Dataset entries:
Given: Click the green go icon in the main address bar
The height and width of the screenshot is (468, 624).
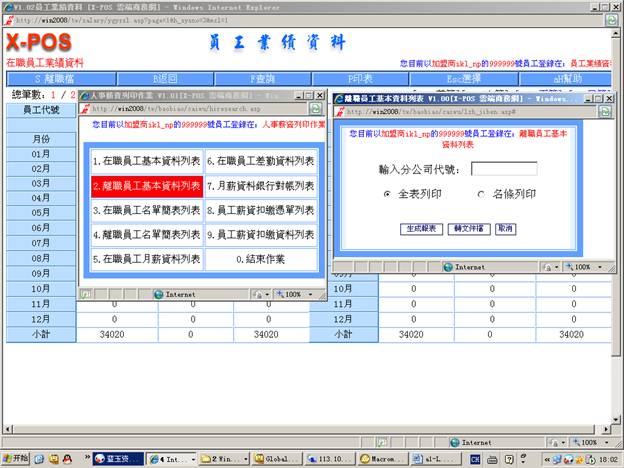Looking at the screenshot, I should click(610, 20).
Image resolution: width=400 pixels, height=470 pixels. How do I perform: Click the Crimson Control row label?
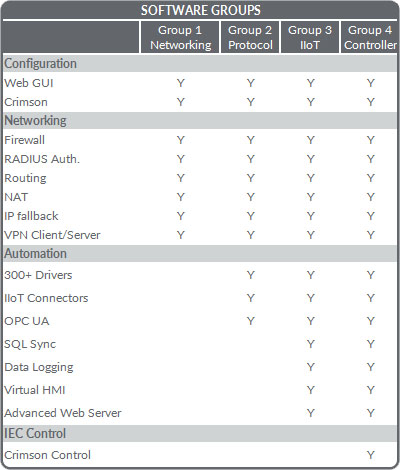tap(47, 455)
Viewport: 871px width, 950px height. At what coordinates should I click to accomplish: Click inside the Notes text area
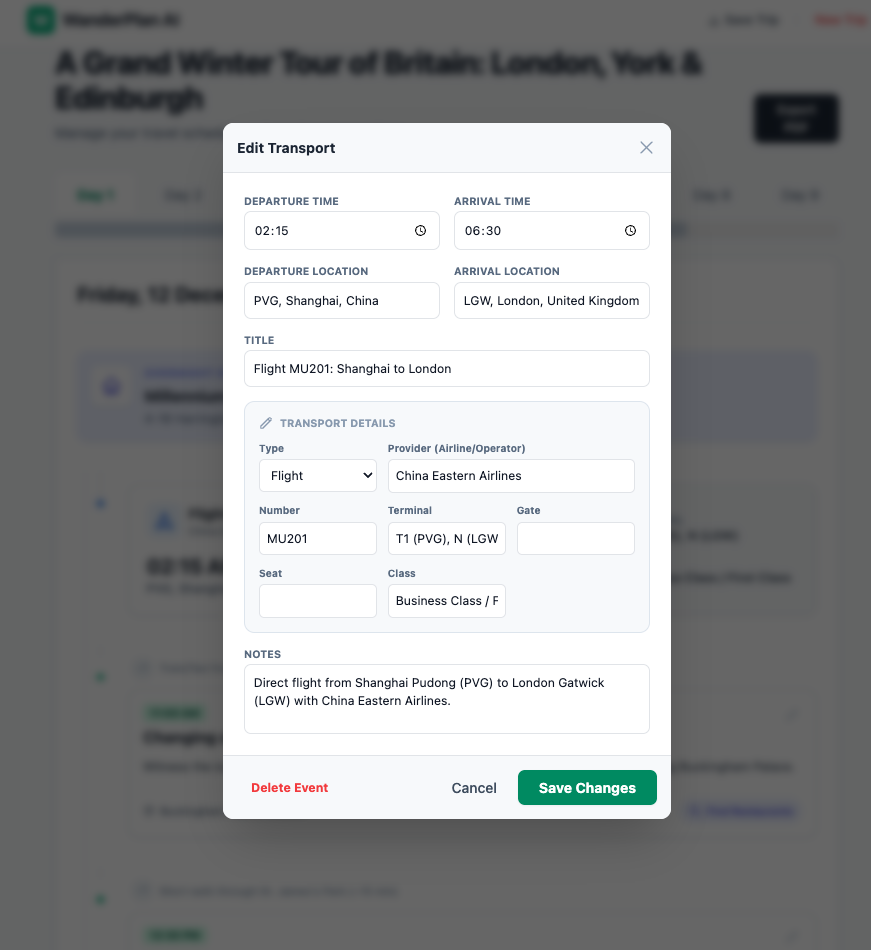coord(447,699)
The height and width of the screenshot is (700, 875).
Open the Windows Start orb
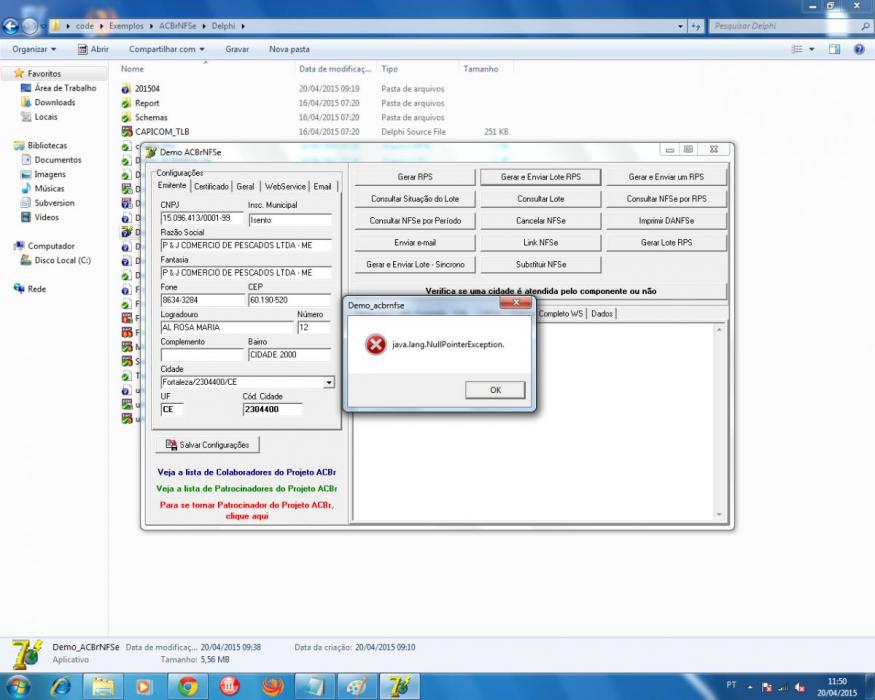pos(18,686)
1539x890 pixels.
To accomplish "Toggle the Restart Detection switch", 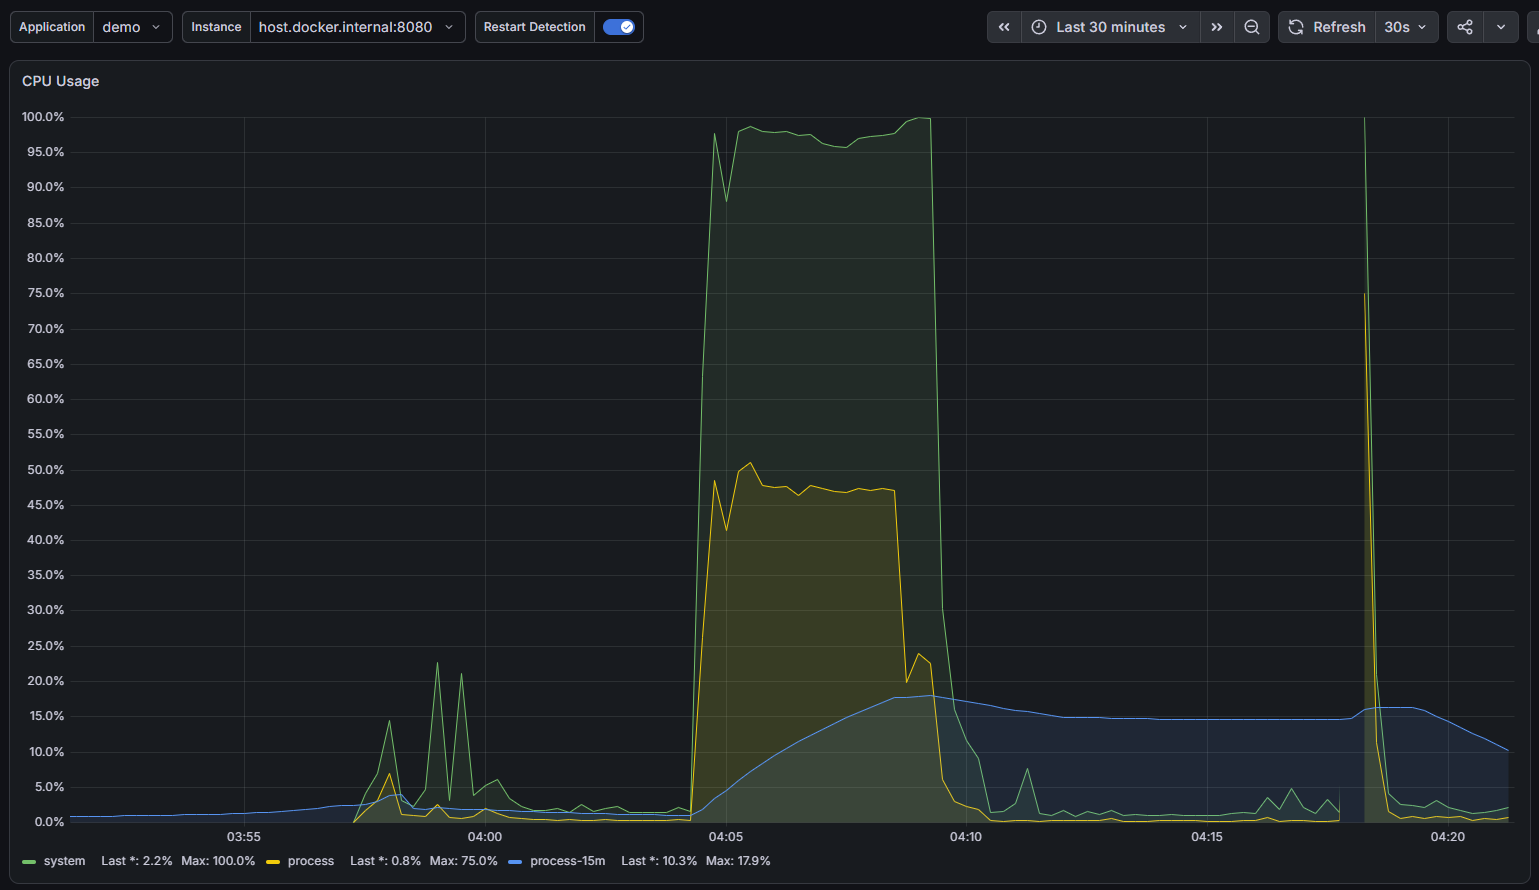I will pyautogui.click(x=619, y=27).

ACTIVITY ::
Produce the lines from the first line of the entries through the line that contains "1539x890 pixels.", exactly, leaving the pictures behind.

ANSWER SPACE ::
Given: Click the green go icon in the main address bar
The height and width of the screenshot is (468, 624).
Looking at the screenshot, I should click(610, 20).
Image resolution: width=400 pixels, height=470 pixels. How do I perform: Click the Crimson Control row label?
tap(47, 455)
Viewport: 871px width, 950px height. At what coordinates should I click to accomplish: Click inside the Notes text area
coord(447,699)
The height and width of the screenshot is (700, 875).
Open the Windows Start orb
pos(18,686)
1539x890 pixels.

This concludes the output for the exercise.